To her surprise, Chery recently received the Departmental Diversity Award for the Humanities Division for her leadership in the realm of furthering diversity on the UChicago campus.
“First and foremost, she was foundational to the organization and success of the Transcending Boundaries Symposium, which was an incredible space for so many beautiful presentations and the building of community,” said Frania Mendoza Lua, doctoral candidate at the Crown Family Center and Chair of UChicagoGRAD Diversity Advisory Board. “I hope everyone who attended realizes how radical and powerful this conference really was at a school like UChicago. Outside of the Diversity Advisory Board, Rachel continues to decolonize music theory syllabi. She starts the classes that she teaches with Nina Simone and that is so important! Her dissertation is also looking to her identity in a field where it is still not common to do so.”
While Chery describes the award as the capstone of what she’s been doing all her life, she was quick to praise the UChicago students who presented intriguing topics during the Transcending Boundaries Symposium.
Three Humanities Division graduate students explored race and the occult, indigenous Mexican language in hip-hop, and Hegel and romantic quest of self in art in their presentations.

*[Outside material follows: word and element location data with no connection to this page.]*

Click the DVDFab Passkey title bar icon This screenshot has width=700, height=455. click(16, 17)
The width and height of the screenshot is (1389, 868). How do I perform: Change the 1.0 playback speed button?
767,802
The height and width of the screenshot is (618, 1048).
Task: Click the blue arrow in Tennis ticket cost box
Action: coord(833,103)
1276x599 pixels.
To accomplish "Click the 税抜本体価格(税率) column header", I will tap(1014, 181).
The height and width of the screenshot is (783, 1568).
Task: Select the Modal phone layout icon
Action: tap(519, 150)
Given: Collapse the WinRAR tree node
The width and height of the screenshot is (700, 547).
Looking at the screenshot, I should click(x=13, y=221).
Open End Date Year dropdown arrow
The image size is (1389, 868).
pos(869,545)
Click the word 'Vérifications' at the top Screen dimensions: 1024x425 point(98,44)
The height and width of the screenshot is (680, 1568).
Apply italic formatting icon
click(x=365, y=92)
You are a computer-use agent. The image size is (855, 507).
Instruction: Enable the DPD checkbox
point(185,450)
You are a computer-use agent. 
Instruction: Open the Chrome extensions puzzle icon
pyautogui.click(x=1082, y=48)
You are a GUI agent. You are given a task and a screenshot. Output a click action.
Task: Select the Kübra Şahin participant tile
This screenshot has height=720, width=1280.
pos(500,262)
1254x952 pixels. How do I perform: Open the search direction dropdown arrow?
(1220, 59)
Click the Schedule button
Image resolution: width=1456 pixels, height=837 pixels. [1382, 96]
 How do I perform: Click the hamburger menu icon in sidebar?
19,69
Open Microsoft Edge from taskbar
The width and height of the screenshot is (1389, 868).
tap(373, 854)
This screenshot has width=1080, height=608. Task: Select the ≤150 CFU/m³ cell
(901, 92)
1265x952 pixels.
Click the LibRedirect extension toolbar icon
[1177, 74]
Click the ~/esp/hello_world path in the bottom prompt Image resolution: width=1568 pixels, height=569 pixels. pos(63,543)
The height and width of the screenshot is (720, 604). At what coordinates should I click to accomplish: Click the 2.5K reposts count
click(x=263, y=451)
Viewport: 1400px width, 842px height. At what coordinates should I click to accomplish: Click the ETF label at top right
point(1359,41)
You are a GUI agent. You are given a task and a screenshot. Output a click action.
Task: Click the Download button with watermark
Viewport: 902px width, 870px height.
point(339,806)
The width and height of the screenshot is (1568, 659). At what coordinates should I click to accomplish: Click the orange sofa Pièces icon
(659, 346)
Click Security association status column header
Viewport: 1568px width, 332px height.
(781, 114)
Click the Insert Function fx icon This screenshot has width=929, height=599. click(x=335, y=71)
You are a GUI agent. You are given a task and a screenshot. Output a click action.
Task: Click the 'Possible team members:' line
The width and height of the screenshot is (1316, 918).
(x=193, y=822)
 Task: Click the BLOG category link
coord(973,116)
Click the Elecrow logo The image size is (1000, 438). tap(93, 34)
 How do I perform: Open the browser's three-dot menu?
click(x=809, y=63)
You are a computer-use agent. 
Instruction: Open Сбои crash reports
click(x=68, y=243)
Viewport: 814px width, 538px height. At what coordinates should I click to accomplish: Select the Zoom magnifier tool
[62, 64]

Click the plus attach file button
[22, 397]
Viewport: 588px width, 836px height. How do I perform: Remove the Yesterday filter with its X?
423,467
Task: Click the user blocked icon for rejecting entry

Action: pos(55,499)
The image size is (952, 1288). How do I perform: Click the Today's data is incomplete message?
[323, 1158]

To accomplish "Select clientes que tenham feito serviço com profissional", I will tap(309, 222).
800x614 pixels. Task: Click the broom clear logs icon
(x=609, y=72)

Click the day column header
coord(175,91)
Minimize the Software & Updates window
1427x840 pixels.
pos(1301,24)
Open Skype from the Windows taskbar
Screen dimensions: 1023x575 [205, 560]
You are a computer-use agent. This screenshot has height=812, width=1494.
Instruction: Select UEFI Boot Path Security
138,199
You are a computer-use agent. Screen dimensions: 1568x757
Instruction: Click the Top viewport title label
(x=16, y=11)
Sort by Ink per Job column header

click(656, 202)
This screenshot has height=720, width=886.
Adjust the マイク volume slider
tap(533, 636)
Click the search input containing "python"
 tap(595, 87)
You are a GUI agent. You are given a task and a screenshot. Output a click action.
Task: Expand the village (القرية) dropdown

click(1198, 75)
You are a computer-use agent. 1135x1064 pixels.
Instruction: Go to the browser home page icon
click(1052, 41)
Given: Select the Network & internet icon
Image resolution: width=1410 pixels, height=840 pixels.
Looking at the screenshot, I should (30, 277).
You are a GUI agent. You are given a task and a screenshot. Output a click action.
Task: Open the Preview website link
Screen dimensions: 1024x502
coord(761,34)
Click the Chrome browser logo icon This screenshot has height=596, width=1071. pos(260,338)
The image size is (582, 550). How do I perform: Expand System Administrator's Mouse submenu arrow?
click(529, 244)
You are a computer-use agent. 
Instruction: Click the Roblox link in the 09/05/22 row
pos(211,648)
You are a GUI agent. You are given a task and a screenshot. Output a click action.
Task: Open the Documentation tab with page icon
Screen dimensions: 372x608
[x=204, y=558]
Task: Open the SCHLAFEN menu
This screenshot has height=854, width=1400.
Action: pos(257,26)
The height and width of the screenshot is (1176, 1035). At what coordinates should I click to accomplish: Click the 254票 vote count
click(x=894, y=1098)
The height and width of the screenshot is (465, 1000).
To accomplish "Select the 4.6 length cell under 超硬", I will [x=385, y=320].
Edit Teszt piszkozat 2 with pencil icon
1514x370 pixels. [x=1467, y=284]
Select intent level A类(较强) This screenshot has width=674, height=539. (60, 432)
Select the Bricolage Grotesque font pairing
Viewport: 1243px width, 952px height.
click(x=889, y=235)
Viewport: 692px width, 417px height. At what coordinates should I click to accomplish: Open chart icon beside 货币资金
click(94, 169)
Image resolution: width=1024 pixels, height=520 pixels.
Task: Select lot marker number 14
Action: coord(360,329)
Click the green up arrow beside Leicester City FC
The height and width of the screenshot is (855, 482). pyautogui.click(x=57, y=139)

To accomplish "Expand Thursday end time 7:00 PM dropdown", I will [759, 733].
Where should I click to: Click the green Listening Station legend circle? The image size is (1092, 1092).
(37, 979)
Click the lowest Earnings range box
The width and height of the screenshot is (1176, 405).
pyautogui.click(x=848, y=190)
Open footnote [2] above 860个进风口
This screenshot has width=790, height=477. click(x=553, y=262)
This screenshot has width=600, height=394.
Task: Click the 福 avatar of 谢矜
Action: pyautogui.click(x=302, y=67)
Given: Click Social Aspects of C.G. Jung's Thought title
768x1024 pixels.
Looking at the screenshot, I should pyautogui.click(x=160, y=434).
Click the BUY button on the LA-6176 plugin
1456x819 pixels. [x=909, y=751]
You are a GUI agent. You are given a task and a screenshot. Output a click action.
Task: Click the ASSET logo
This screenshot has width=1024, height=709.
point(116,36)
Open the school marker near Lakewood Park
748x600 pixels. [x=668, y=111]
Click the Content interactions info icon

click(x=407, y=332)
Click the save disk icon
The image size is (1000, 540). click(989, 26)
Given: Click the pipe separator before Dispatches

Jonah Francese, Bre’Anna Girdy, and Manjing Wuang gave their virtual sessions on topics relevant to their UChicago studies as well as to their personal interests.
“My grandmother spoke the Hñähñu language, and I looked at several hip-hop groups that use this language in their lyrics,” said Francese, a PhD candidate in ethno-musicology, who presented Hñähñu Language Revitalization through Indigenous Mexican Hip Hop: Building Towards an Indigenous Hip Hop Futurism. “Using this indigenous language in hip-hop lyrics is an opportunity to teach the language and increase the percentage and number of speakers.”
“Literary genre is built on tradition,” said Girdy, who graduated June 3 from the Master of the Arts Program in the Humanities (MAPH), who presented Bloody Fungibilities: Race and the Occult in Pauline E. Hopkins’s Of One Blood: Or, The Hidden Self. “Many Black authors, such as Pauline Hopkins, Toni Morrison, and Octavia Butler, discuss the Black experience in the context of spiritualism and witchcraft. This concern spans generations and examines the insidious nature of racism. Art reflects on the material conditions of our social world.”
“Art and music are ways to reconcile and express your inner world to the outside,” said Wuang, a MAPH candidate, who presented A Hegelian Attempt on the Romantic Quest of the Self as a Form of Art in E. T. A. Hoffmann. “But there’s always a difficult balance to maintain between expression and privacy. I strongly believe philosophy and literature are intertwined.”
During two days at this year’s Transcending Boundaries Symposium, 15 virtual sessions were presented. Chery thought students ran with their topics and was delighted that presenters’ friends and family were in the audience as well as their colleagues. There was “no Zoom fatigue” despite the long hours, she said.